Monde ou pays arabe(s) ?

Les appellations sont nombreuses concernant la zone de localisation des pays dits « arabes » : Monde arabe, nation arabe, Communauté des arabes et, si on désigne cette zone du point de vue géopolitique, on parle alors de Moyen Orient, de Proche Orient, de Maghreb, etc. Le Monde Arabe, pourtant souvent mentionné par historiens, géographes, et surtout politiques, ne parait pas le terme le plus approprié.

Le terme de monde X ou Y isole ce dernier du reste du Monde (au sens de planète Terre), et insiste sur ses particularités ne lui permettant pas de faire partie d’un tout.

Les Arabes eux-mêmes n’utilisent que très rarement, voire jamais le terme de « Monde arabe » (en langue arabe, al-ʿĀlamu’l-ʿArabiyy) mais privilégient plutôt celui de « Nation Arabe » (al-Watan l-’Arabi) ou celui de « Communauté Arabe » (al-ʾUmmah al-ʿArabīah) ayant une connotation plus religieuse.

Le terme de « Nation arabe » est susceptible de renvoyer au panarabisme. Cependant, dans la langue arabe classique, les auteurs souhaitant renvoyer au nationalisme Nassérien utilisent davantage le terme d’ « unité arabe » (al-ʾWahdatu al-ʿArabīah).

En langue anglaise, le terme de « Monde » parait plus approprié que dans la langue française pour qualifier une partie du monde. En effet, le terme « World », parmi ses définitions, désigne « une partie spécifique de la Terre »[1] ainsi qu’une « section particulière de la Terre ».

Tandis que dans la langue française, le terme de « monde »[2] désigne en premier lieu l’ensemble de tout ce qui existe, de façon réelle et concrète. Ainsi, l’ensemble des êtres humains vivant sur la Terre représente le monde. Celui-ci qualifie également la nature, ce qui constitue l’environnement des êtres humains. Cette notion renvoie donc à un sens global. Lorsqu’on fait allusion à des espaces plus restreints, la signification aborde un aspect plus social. On va ainsi parler de « monde des arts » pour désigner un milieu, groupe social défini par une caractéristique, un type d’activité.

En se basant sur cet essai définitionnel, il parait difficile de parler, en français, d’un Monde des Arabes, un « Monde Arabe ». Ce dernier parait tout aussi inapproprié et sans fondement concret qu’un hypothétique « Monde Latin » ou un « Monde scandinave ».

Des critères sont nécessaires pour définir ce qu’est le Monde Arabe selon certains théoriciens (I). Néanmoins, il nous faudra étudier les origines de cette notion (II) avant de s’interroger sur l’actualité des termes de Nation arabe et Monde arabe utilisés différemment selon la région du Monde où l’on se place.

CONSIGNE
Recopiez le passage de l'extrait qui commence par « Des critères sont » et se poursuit jusqu'à « l’on se place. », en remplaçant « théoriciens » par « spécialistes ».

ÉCHANTILLON DE DONNÉES
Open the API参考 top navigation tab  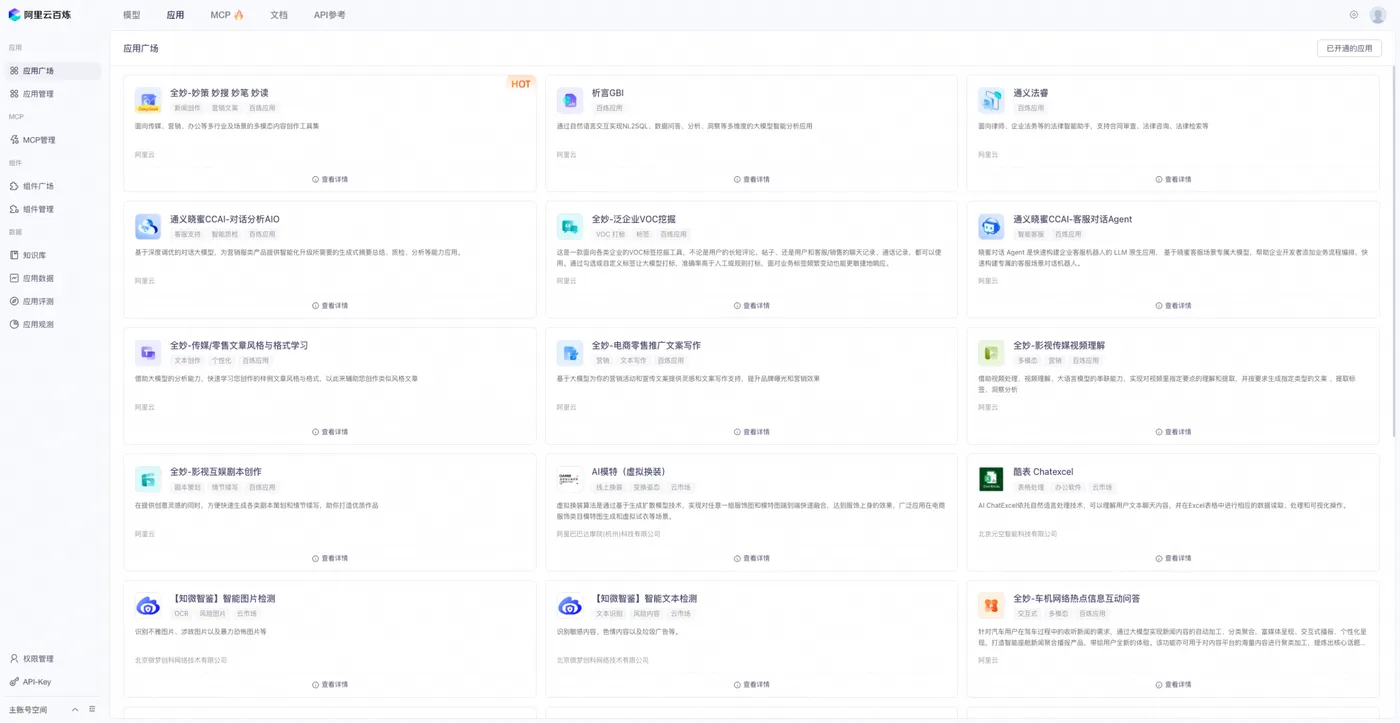(x=329, y=15)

RÉPONSE COMPLÈTE
Des critères sont nécessaires pour définir ce qu’est le Monde Arabe selon certains spécialistes (I). Néanmoins, il nous faudra étudier les origines de cette notion (II) avant de s’interroger sur l’actualité des termes de Nation arabe et Monde arabe utilisés différemment selon la région du Monde où l’on se place.